Il se crispa tout à coup sur les paroles du Sphinx qui en s’adressant à Ivy venait de dire qu’il voyait tout, était partout et connaissait tout. Ce qui ne manqua pas de réveiller la paranoïa de Crane mise à rude épreuve par la police ces temps derniers.

*Une chose que tout homme emmène dans sa tombe ? Mais ne sommes-nous pas dépouillé de tout dans la mort ? Que cherche t’il à dire par…*

Ce fut au tour de la voix de Double-Face de crisper Crane tout à coup attentif à la moindre parole comme s’il était aux aguets dans un moment décisif. L’ex-procureur annonçait qu’il les avait chacun choisit à cause d’une capacité de nuisance particulière dont ils étaient détenteurs. Pour Crane il n’y avait aucun doute à la raison de sa présence ici désormais. Ils avaient besoin de son gaz hallucinogène, la pire substance en ville, le poison le plus dangereux de Gotham. Celui qui donnait vie aux pires cauchemars, qui donnait une image véritable aux angoisses les plus inavouables, qui faisait surgir les peurs les plus atroces. Ce serait à coup sûr une arme terrible si elle était employée contre la Mafia dans un plan organisé et bien minuté. Crane qui s’était servi jusqu’ici de sa cruelle invention pour dérober des richesses ou pour se défendre de ses adversaires voyait de nouvelles perspectives. Et pourquoi ne pas employer son gaz effrayant dans un but plus large et plus ambitieux à long terme ? Pour s’assurer un certain pouvoir en ville par exemple, propice à de nouvelles expériences ?

Oh oui…

Le Dr Crane connaissait tellement de moyens et de méthodes pour les faire hurler de terreur.

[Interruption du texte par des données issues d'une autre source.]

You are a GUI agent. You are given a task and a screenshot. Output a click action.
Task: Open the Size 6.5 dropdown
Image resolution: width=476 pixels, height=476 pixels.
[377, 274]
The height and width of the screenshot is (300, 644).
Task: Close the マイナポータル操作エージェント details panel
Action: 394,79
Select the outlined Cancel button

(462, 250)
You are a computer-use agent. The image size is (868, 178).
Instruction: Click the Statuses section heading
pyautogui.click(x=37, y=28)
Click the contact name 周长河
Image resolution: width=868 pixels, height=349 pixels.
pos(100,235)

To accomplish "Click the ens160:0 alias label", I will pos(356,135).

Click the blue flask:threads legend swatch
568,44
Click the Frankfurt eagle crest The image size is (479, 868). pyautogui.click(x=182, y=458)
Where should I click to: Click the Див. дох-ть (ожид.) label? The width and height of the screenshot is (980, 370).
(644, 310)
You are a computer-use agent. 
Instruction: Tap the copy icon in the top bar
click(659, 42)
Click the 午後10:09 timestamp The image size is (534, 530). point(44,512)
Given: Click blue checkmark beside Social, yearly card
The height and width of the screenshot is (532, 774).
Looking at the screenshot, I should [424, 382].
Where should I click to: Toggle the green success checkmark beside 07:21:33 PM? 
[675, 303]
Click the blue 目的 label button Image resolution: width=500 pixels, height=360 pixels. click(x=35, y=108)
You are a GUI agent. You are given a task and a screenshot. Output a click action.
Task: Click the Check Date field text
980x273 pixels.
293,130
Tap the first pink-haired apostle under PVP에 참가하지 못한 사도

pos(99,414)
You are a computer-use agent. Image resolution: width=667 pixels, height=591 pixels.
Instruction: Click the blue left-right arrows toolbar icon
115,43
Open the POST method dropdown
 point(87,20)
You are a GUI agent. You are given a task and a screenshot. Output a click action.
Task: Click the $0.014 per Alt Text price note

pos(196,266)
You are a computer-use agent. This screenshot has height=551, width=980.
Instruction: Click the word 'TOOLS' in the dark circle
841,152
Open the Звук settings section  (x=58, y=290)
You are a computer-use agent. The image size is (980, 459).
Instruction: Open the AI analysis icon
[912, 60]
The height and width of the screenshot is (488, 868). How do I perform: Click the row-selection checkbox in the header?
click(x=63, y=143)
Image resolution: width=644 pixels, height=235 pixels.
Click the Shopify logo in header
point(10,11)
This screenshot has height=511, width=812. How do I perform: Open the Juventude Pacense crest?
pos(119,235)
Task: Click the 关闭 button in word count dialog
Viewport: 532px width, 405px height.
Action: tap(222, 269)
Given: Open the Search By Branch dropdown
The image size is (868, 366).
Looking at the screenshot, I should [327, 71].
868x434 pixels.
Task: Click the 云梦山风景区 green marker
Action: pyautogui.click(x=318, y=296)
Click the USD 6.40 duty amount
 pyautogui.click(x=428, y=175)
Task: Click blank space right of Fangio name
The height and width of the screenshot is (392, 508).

Double-Face disait que certains avaient été choisis pour leur intellect. Le masque de l’Epouvantail se tourna aussitôt vers le Sphinx dès que leur hôte eut prononcé cette phrase. Mais aucun traits du visage de Crane n’étant visible, il était impossible de connaître ses pensées à propos de la personne qu’il fixait.

*C’est ce qu’il manque aussi à la police pour m’arrêter qu’il disait… Mais enfin quel est la réponse à…*

Son cœur s’emballa et un bref instant il cessa de se torturer les méninges à la recherche de la réponse à l’énigme du Sphinx. Double-Face venait d’évoquer le partage du butin. Tout à coup Crane lui fut plus favorable. Mais alors qu’il joignait ses mains en un geste de satisfaction, Dent pointa sur lui son arme pour le châtier d’avoir remis en cause ses idées en se joignant à la réunion et joua sa vie à pile ou face.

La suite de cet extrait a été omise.